Cuatro palabras que pretenden disimular nuestra propia miseria, la de quienes no vagamos por la ciudad, sino que estamos en situación de casa o casita o apartamento o pensión o rancho o mansión o cuchitril, no importa. Y no importa porque en ese lugar, pobre o rico, tenemos algo de comida, un lecho para dormir y un poco de agua caliente. Cuando andamos por la ciudad, trabajando o no, sabemos que al caer la noche tendremos un sitio donde ir. Ni más ni menos que eso: un sitio donde ir.
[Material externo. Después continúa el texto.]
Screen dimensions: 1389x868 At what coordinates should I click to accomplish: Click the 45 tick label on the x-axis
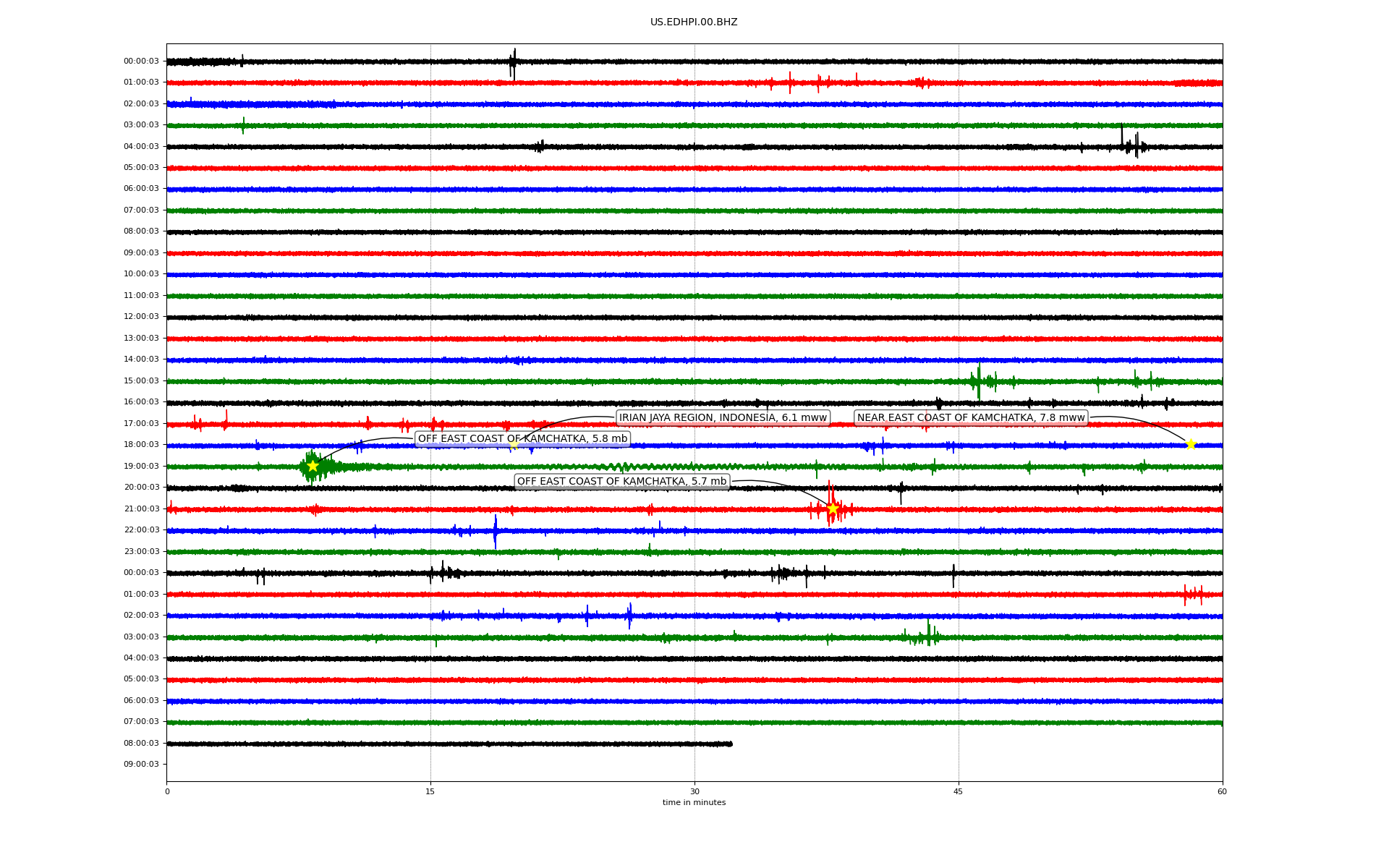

En Uruguay, quienes están “en situación de calle” son cientos, miles. Muchos con el cerebro ya achicharrado por la pasta base. Desde mi atalaya frente a la plaza de los Bomberos apenas si puedo ver a unos pocos (diez o quince), pero los observo desde hace años, noche tras noche, madrugada tras madrugada, amanecer tras amanecer. A veces hablo con ellos y a veces los evito. Acampan en varios lugares de los alrededores, aunque el sitio favorito es la escalinata de acceso al Banco República, en la esquina de 18 y Magallanes. A media tarde comienzan a llegar a la zona con sus petates en unos destartalados carritos donde cargan su casa, un hogar móvil de cuatro rueditas que no paga impuestos. Hombre y mujeres y niños y niñas y perros y perras. Al atardecer están instalados. En la otra punta del edificio, junto a la calle Minas, el panorama es similar.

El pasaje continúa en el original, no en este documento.